Data records:
□ □ □ □ □ □ □

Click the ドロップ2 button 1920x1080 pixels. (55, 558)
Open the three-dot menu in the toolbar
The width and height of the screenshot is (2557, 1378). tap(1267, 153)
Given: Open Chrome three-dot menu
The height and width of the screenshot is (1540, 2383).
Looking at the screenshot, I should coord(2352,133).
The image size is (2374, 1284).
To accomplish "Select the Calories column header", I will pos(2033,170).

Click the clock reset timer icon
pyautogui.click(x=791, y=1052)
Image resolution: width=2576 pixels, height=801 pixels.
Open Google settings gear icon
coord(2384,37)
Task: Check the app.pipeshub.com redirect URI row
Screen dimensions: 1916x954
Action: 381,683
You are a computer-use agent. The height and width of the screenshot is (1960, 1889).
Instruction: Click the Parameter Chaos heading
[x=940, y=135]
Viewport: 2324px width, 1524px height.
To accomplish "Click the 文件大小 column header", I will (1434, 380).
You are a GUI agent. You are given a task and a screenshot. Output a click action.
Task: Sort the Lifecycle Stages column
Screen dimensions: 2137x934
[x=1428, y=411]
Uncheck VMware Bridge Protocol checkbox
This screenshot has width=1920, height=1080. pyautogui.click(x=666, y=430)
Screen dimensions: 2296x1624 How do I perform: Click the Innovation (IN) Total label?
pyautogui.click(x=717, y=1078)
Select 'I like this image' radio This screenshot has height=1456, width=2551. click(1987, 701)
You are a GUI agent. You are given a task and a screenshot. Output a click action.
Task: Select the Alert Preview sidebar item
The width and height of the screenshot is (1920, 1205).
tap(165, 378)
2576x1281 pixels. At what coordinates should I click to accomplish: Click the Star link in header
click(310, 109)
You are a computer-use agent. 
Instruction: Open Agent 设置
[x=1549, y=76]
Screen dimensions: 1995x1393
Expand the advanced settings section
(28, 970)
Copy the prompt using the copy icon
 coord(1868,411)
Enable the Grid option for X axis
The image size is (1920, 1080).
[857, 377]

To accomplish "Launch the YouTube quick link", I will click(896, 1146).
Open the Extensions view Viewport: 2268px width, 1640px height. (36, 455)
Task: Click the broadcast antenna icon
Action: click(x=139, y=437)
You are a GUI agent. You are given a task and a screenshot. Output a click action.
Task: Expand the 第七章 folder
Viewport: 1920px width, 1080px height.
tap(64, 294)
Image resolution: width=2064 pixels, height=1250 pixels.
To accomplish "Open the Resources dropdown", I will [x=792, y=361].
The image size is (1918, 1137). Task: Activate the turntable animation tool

□ □ □ □ □ □ □

Starting at the line that has "Viewport: 2324px width, 1524px height." in the records above, restate word for word every line until the one that has "Task: Select the Alert Preview sidebar item", and include that one as well.

Output:
Viewport: 2324px width, 1524px height.
To accomplish "Click the 文件大小 column header", I will (1434, 380).
You are a GUI agent. You are given a task and a screenshot. Output a click action.
Task: Sort the Lifecycle Stages column
Screen dimensions: 2137x934
[x=1428, y=411]
Uncheck VMware Bridge Protocol checkbox
This screenshot has width=1920, height=1080. pyautogui.click(x=666, y=430)
Screen dimensions: 2296x1624 How do I perform: Click the Innovation (IN) Total label?
pyautogui.click(x=717, y=1078)
Select 'I like this image' radio This screenshot has height=1456, width=2551. click(1987, 701)
You are a GUI agent. You are given a task and a screenshot. Output a click action.
Task: Select the Alert Preview sidebar item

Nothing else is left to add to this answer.